As leaders at UK universities wrestle with our financial positions, with ever-increasing restraints on a healthy bottom line, we often feel we are forced to look beyond our academic ideal of a commitment to all subject areas, making cutbacks in places we think it will be least painful.
As a pro vice chancellor of a faculty comprised entirely of SHAPE subjects, Arts, Design, Humanities, and Social Sciences, I remain deeply committed to these disciplines, knowing, though, that external forces continue to threaten their survival. Survival depends on many things, but perhaps, more than anything, it depends on academics willingly and happily showing off what we think might cheapen our quest for knowledge: that our disciplines not just generate and contribute to social and public good, but they also contribute to the employability profile of our graduates and to the socio-economic health of our communities, regions, and beyond.
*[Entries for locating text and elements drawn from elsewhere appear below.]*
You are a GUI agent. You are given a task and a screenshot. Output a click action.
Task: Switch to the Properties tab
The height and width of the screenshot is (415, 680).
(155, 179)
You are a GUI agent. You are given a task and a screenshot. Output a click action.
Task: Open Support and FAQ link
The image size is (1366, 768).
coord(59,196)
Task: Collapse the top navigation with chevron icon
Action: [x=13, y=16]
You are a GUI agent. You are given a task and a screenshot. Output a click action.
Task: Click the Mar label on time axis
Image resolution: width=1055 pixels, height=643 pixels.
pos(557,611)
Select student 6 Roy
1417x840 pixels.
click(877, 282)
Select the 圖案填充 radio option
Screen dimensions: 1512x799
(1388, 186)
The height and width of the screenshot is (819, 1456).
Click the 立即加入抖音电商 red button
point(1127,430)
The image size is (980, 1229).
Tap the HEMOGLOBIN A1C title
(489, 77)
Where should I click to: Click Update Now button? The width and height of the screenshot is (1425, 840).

For too long, SHAPE subjects have been downplayed to the seemingly more generative force of STEM. This is a problematic binary that has meant the sector (and beyond) are forced into making false economies. For instance, a refrain running throughout a recent British Academy report is that SHAPE impact demonstrates a research commitment to the higher good, which drives public knowledge leading to behavioural changes that benefit people’s local communities, regions, as well as the national and global landscape. While the report does not make any recommendation to preserve SHAPE education, it comes only a year after the House of Lord’s report that the creative industries are vital to the local, regional, and national socio-economic good and that we must continue to educate students in order to fulfil this promise; something quite similar to this HEPI report on Humanities or this analysis by the English Association.